I feel good that I’ve covered just about all the bases to make it easier for my parents to close out what small estate I have. But really, what is on my mind is food and drink. Chilled, succulent nectars, fruits, cold desserts, all things moist and yummy.

“Man, I can’t stop thinking about grapefruit juice, a margarita, or an OJ, or a Popsicle, all these great things I’d love to have. An orange, a tangerine. Oh, I can’t think about that stuff.

“I’m thinking that in the best of all possible situations that someone’s gotten ahold of Mom and Dad by now, that you guys are at least aware I’m missing, um, yeah, I don’t know.”

I want my parents to know that when they found out I was missing, I was still alive.

About forty minutes later, before four o’clock, I remove the final bite of my last convenience-store burrito from its plastic wrapper. The pale white flour tortilla has desiccated around the softer bean interior. Moist it is not. The bite I had at noon was cardboard, primed to absorb any remaining fluids from my body. Once again, I debate the merits of my next action. Will the last chunk dry me up more than it will provide sustenance? I don’t know. I do know I’m hungry. The wrapper’s nutritional information tells me I have eaten a total of five hundred calories in the two burritos over the last seventy-two hours, and I guess I have about fifty calories left in this last bite. When I’m active, I eat twice the recommended daily average of food, between four and five thousand calories a day. Going since Saturday without substantial food, my body is consuming itself to make up the difference. As little as I have left, it won’t matter much if I do or don’t eat the burrito, but it will put something in my stomach.

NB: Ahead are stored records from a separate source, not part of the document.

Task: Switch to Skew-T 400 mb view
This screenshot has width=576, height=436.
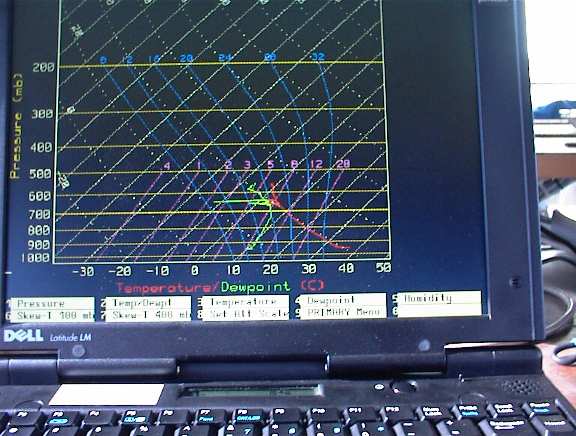Action: (x=148, y=315)
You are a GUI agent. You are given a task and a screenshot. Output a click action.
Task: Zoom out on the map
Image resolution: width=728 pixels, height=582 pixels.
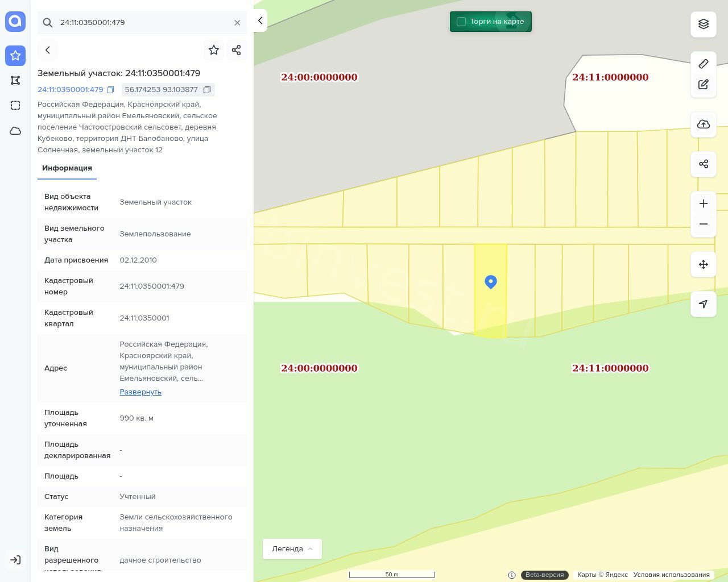coord(703,224)
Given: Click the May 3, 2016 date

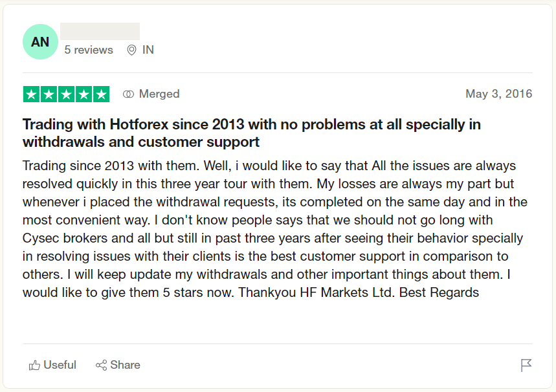Looking at the screenshot, I should [x=498, y=94].
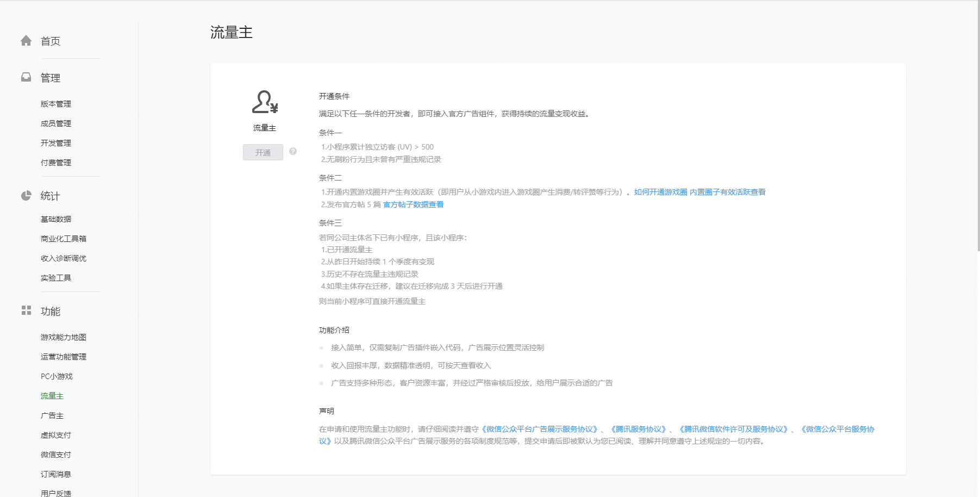This screenshot has height=497, width=980.
Task: Open 基础数据 under 统计
Action: [56, 219]
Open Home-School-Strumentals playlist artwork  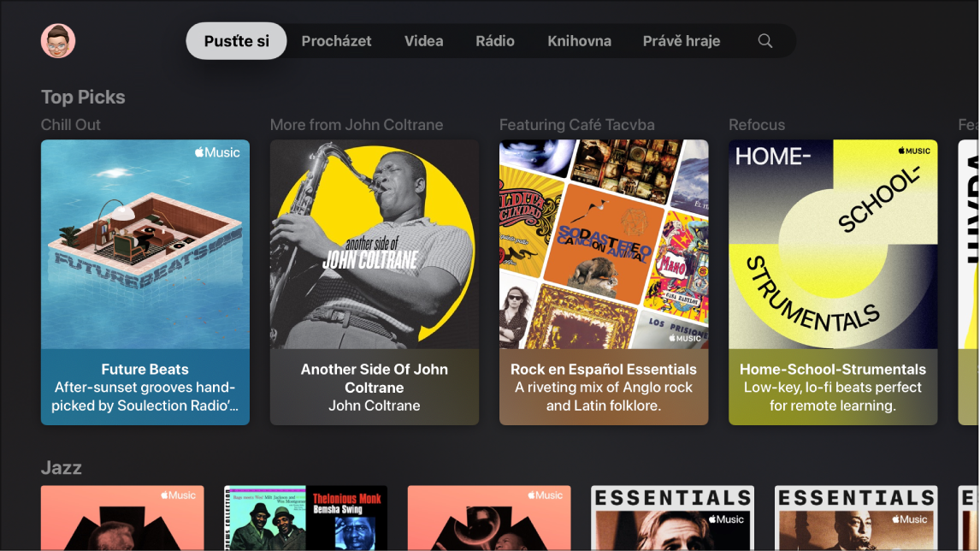pos(833,244)
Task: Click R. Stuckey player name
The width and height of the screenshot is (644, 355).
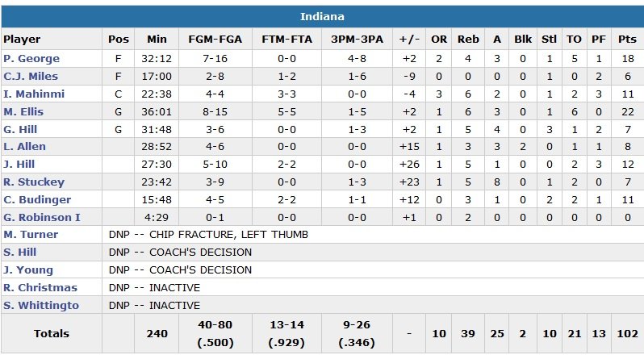Action: [30, 182]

I pop the dried-out bite of burrito in my mouth and chew on it for twenty seconds, then take a sip of urine from my Nalgene to soften the mash. Ugh, it’s nasty. I grimace as I chew for another ten seconds, then swallow the disgusting mess, chasing it with another bitter swallow of urine. I should have dipped the bite in the urine and used what saliva I had left to swallow it; it might have saved me from that extra swallow of piss at the end. No matter, I won’t have to go through that again, because now I’m out of food. I’ve licked and relicked my candy-bar wrappers, scavenged for crumbs from my muffin bag, and polished off the burritos. That’s it. I’m on the urine diet now.

Returning to the video camera, I figure I’ll occupy myself a bit more and document that I just finished my food. Taking several long blinks, I film myself speaking very slowly, with long pauses between each sentence. I notice my voice is getting higher and wonder if that’s because of the dehydration tightening my vocal cords.

“Tuesday at four o’clock. It’s about sixty-five, sixty-six degrees out. Just running through the numbers again in my head. There’s very little hope for this kid. I just tried to eat my last bite of burrito and had to wash it down with a slurp of the top part of the bottle of urine, anyways. It seems to leave the denser part at the bottom, but it’s no Slurpee. I could use one of those. I didn’t want to sign off without saying ‘I love you’ to Grandma and Grandpa-both pairs, Anderson and Ralston. Grandpas, I’ll be seeing you soon here. Grandmas, I love you both, proud matriarchs. All my relatives in Ohio, I love you. I’m privileged to be a part of this family.”

I long to see my family again, but I know I’ve entered the protractedly dismal final countdown to my death. This is going to be a hard night.